Conseil d’expert : quelles démarches avant d’ouvrir un commerce

Une large palette de moyens est offerte pour financer une ouverture de commerce : fonds propres, prêt bancaire, prêt d’honneur, investissement extérieur (crowdfunding, business angels…). LP/M.K.

Chaque jour, de nouveaux commerces indépendants voient le jour. Anne-Constance Coll, avocate au barreau de Paris, explique la procédure à respecter pour toute ouverture.

Quelles démarches entreprendre lorsqu’on souhaite ouvrir un commerce ?

ANNE-CONSTANCE COLL. La première étape incontournable pour le futur entrepreneur consiste à réaliser une étude de marché. Elle va lui permettre d’affiner son projet, l’emplacement géographique de son commerce, l’état de la concurrence, etc. Elle doit également l’aider dans le choix de la forme juridique à adopter.

Certains statuts sont à privilégier plus que d’autres ?

J’en déconseillerais deux : la micro-entreprise, peu appropriée car elle limite le montant maximal du chiffre d’affaires, et le statut indépendant, en raison du prix des cotisations sociales élevées. Pour le reste — SA, SAS, SASU, SARL, EURL, etc. — c’est au cas par cas en fonction des spécificités du commerce. Nombre d’employés, montant du capital social, produits vendus doivent être pris en compte. Les problématiques d’une petite boutique de souvenirs sont par exemple très différentes d’une agence immobilière. C’est l’étude de marché et le conseil d’un expert-comptable et d’un avocat qui aideront à choisir au mieux.

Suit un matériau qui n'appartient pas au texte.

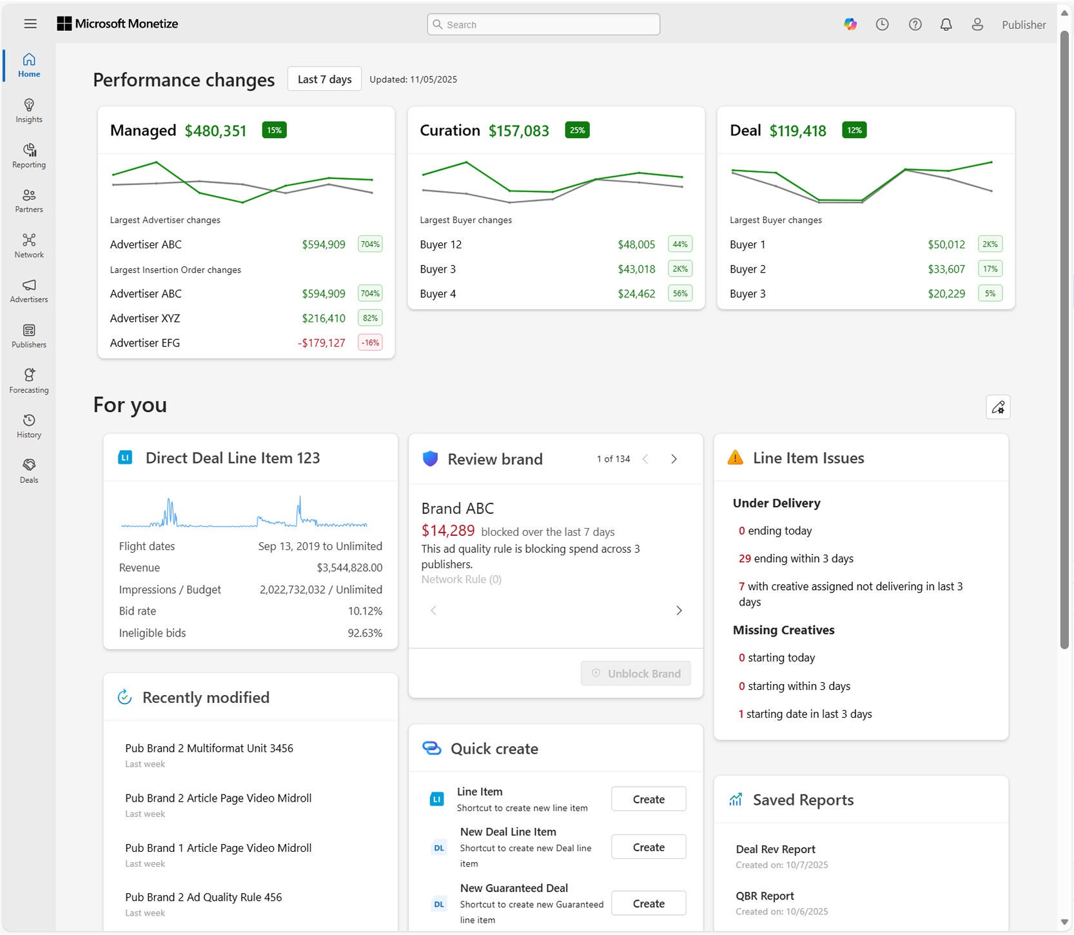
Task: Click inside the Search field
Action: [x=543, y=24]
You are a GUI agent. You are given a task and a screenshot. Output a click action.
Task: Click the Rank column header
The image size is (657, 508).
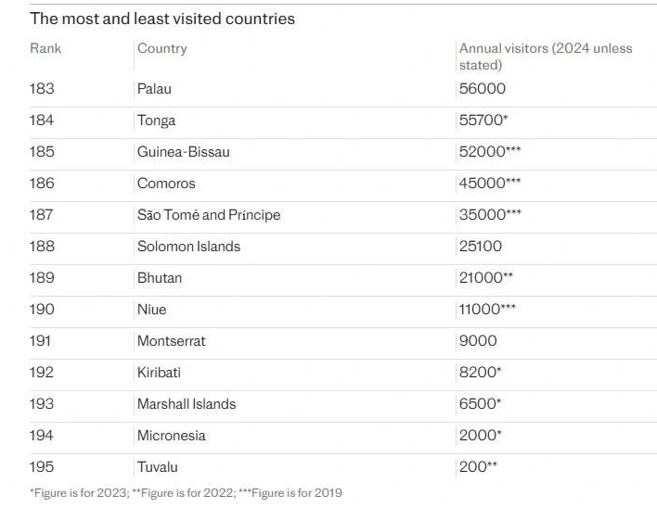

Quelles sont les précautions à prendre ?

Il faut être vigilant sur le nom commercial choisi, en vérifiant auprès de l’INPI (Institut national de la propriété industrielle) qu’il n’est pas déjà utilisé. Ensuite, à votre tour de déposer ce nom pour le protéger, de même qu’un éventuel logo. Il y aussi la question du fonds de commerce : en fonction des moyens et des besoins, vous pouvez en être le propriétaire ou le locataire, auquel cas un contrat de location-gérance est à signer. Attention aussi à bien respecter les normes d’accueil du public, y compris des personnes en situation de handicap. Enfin, il convient d’enregistrer les statuts auprès de la Chambre de Commerce et d’Industrie de votre secteur géographique.

Existe-t-il des cas particuliers ?

Il y en a beaucoup. Par exemple, l’ouverture d’un débit de boissons peut nécessiter l’obtention d’une licence IV. Les formalités ne sont pas difficiles mais le coût est assez important. D’autres cas particuliers : l’ouverture d’un bureau de tabac qui nécessite une autorisation spéciale, tout comme celle d’un commerce d’une surface de plus de 1 000 m².

Comment budgétiser à l’avance son commerce ?

Une large palette de moyens est offerte pour financer une ouverture : fonds propres, prêt bancaire, prêt d’honneur, investissement extérieur (crowdfunding, business angels…). Sachez enfin que des aides et des subventions existent. Un exemple : l’Accre, un dispositif qui permet une exonération des cotisations sociales la première année d’activité.